*** Opening of RECORDS ***

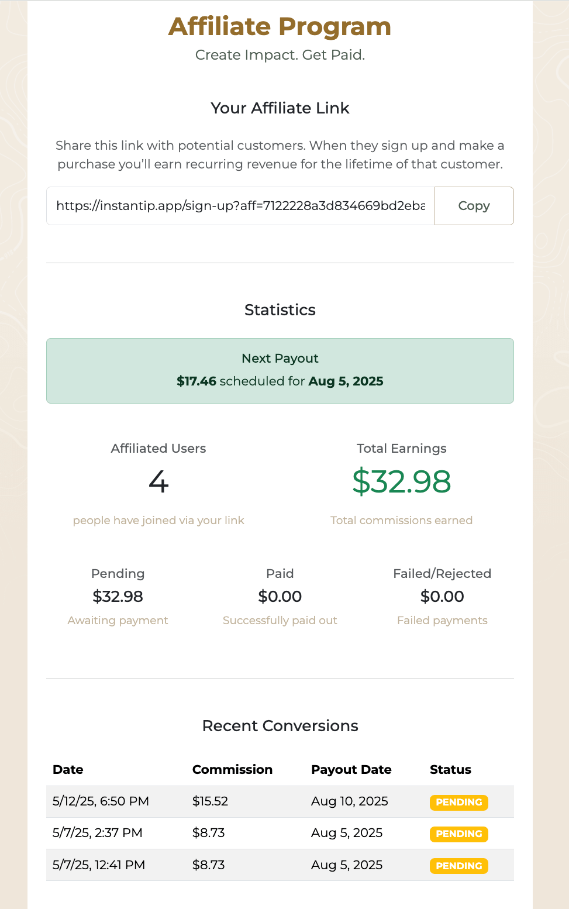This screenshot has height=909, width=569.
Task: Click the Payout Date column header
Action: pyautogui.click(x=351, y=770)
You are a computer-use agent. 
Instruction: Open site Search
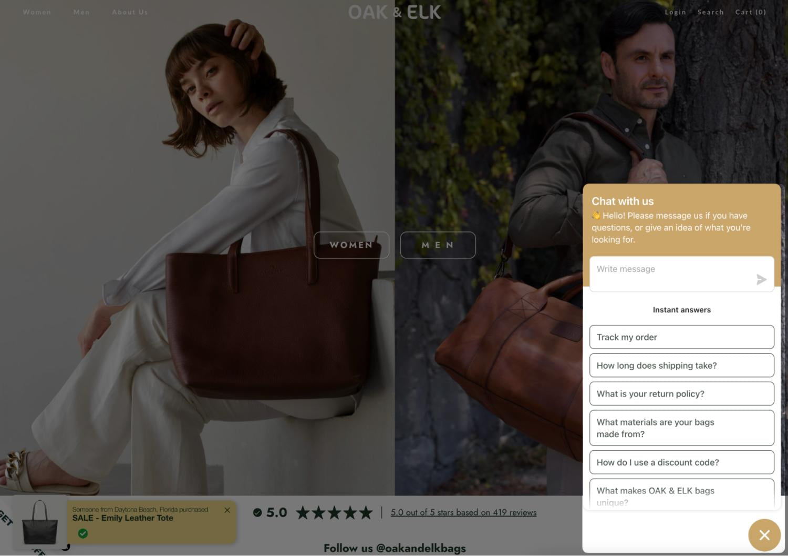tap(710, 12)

*** Close of RECORDS ***
*** Opening of RECORDS ***

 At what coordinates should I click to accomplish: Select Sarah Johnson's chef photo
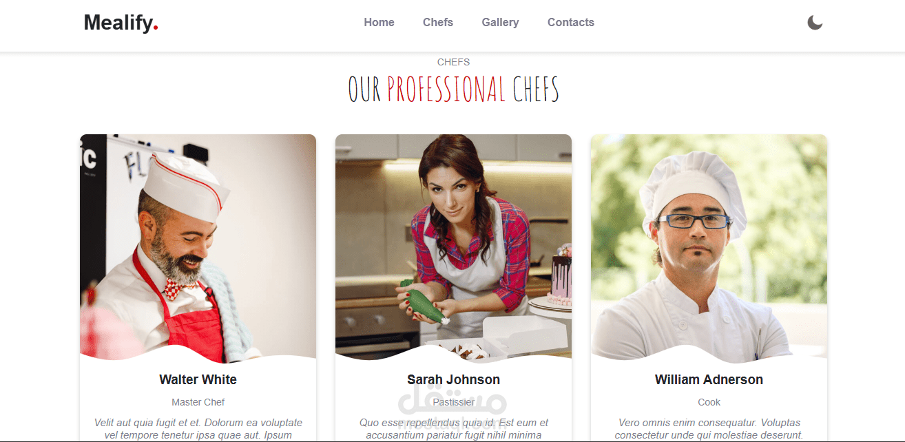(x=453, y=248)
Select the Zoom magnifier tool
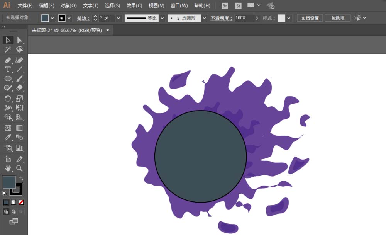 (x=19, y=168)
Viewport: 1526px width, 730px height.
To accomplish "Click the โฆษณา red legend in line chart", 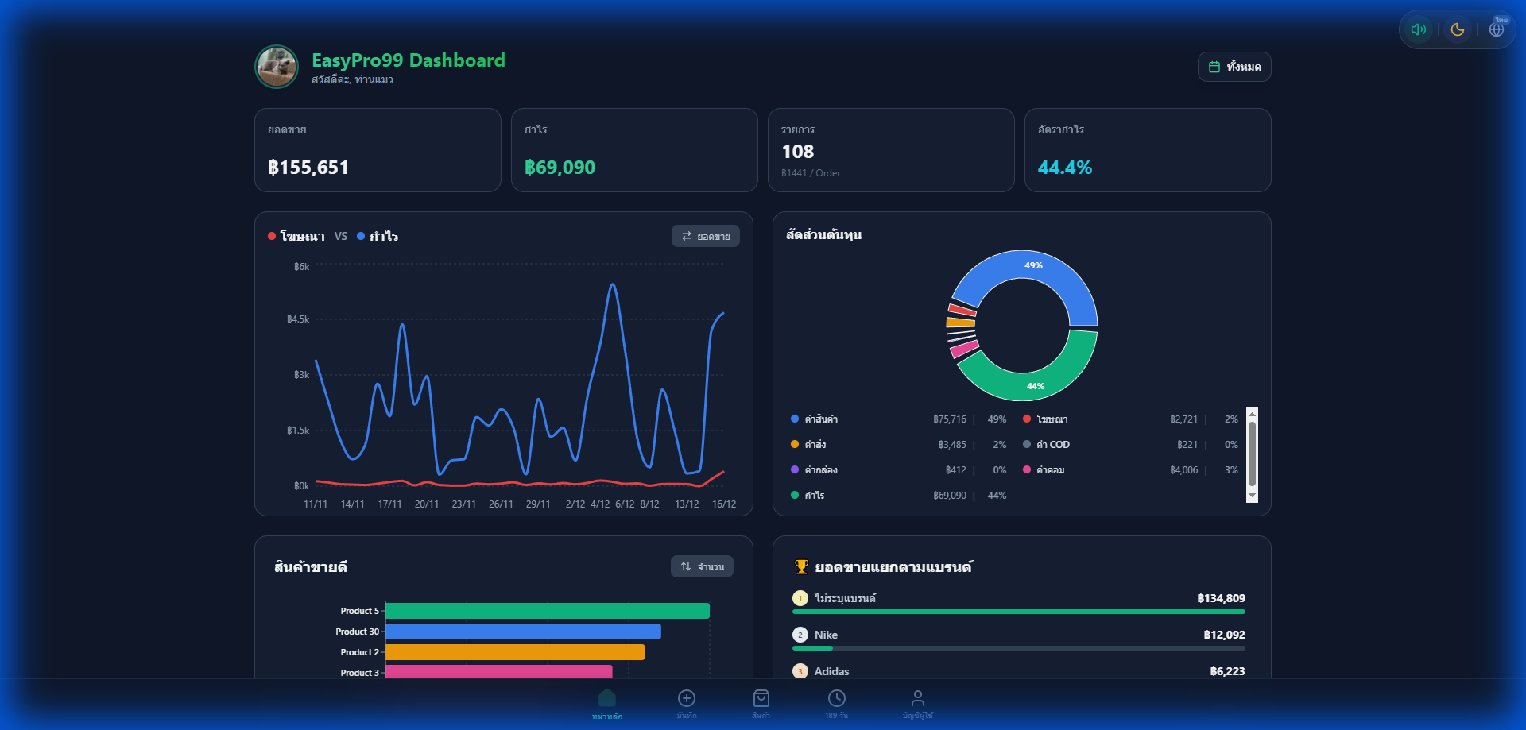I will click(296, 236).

*** Close of RECORDS ***
*** Opening of RECORDS ***

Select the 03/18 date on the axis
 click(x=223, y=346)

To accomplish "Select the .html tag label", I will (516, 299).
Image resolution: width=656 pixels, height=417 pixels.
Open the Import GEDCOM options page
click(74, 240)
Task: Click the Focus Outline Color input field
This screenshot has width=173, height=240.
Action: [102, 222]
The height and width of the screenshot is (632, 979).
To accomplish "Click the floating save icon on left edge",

*** Close of RECORDS ***

**WHAT IS BEING ASKED**
Beginning with the line containing "This screenshot has width=173, height=240." and ending with the line containing "the floating save", extract those lines exactly from the listing above, and only those.

**RESPONSE BOX**
This screenshot has width=173, height=240.
Action: [102, 222]
The height and width of the screenshot is (632, 979).
To accomplish "Click the floating save icon on left edge",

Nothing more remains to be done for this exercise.